Excerpted records

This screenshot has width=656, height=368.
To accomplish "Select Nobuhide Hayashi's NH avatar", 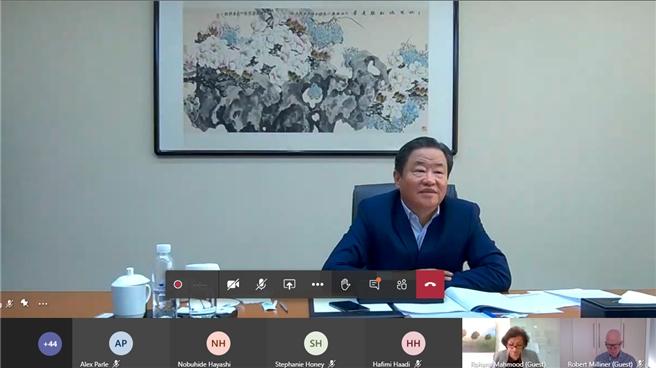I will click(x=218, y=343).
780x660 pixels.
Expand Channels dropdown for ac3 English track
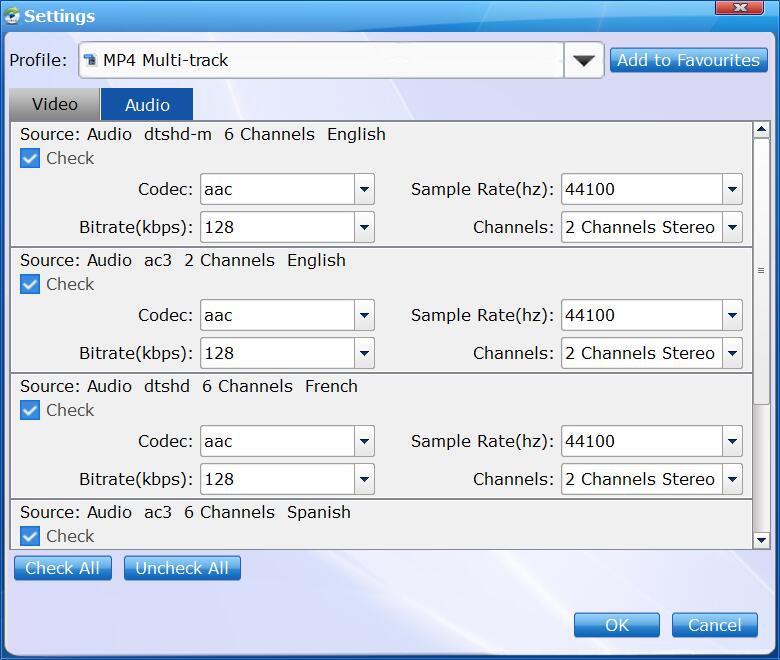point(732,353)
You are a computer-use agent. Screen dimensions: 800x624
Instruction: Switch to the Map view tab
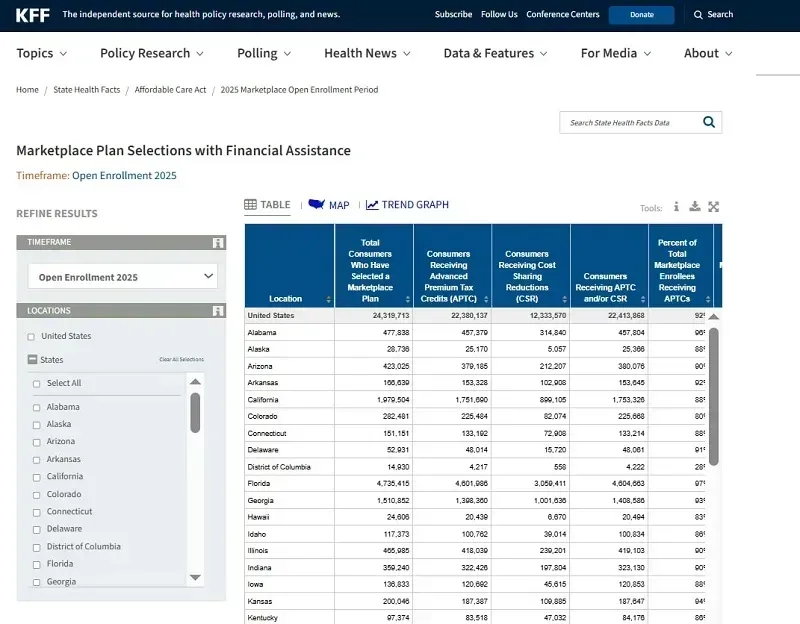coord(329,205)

==

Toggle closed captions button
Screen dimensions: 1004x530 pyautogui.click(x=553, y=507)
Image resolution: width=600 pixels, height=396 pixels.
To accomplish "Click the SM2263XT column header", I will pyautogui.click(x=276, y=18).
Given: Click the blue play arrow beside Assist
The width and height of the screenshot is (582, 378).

--

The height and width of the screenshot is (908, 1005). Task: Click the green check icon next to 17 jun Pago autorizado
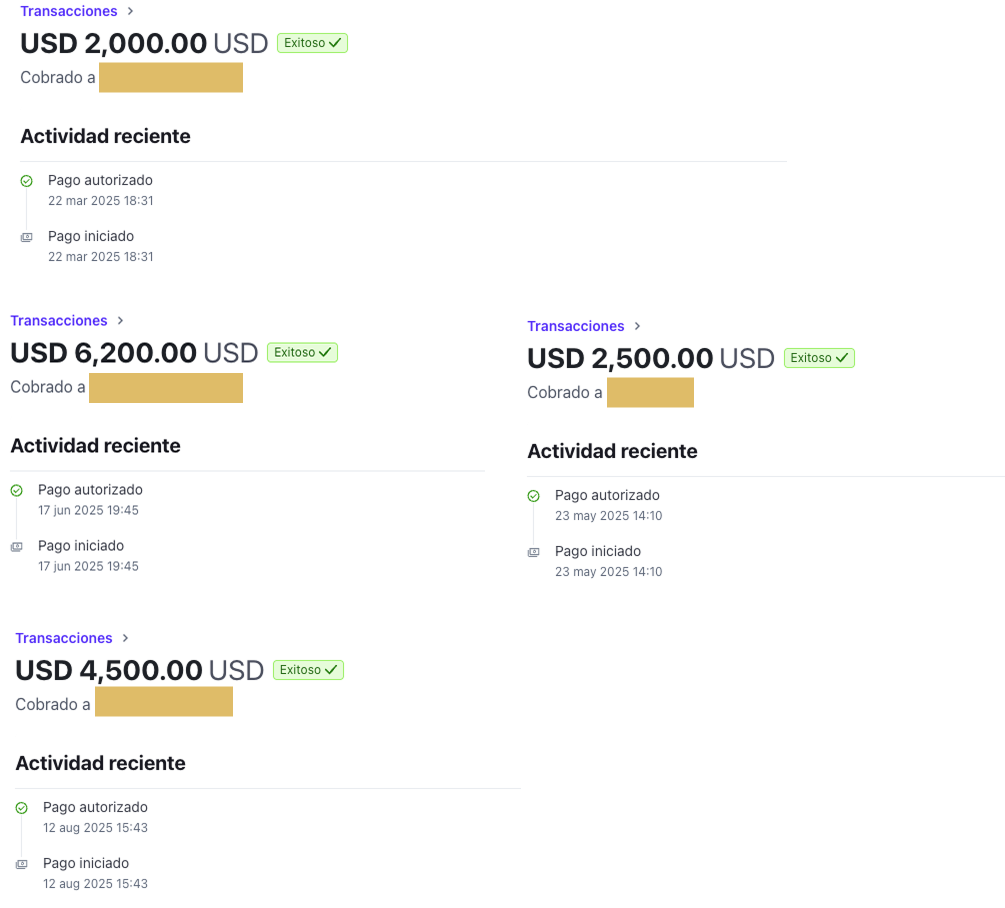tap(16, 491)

The problem
Only the lines above from the one with "Given: Click the" up to and including the one with "The width and" should be repeated, exactly as written.

Exercise response
Given: Click the blue play arrow beside Assist
The width and height of the screenshot is (582, 378).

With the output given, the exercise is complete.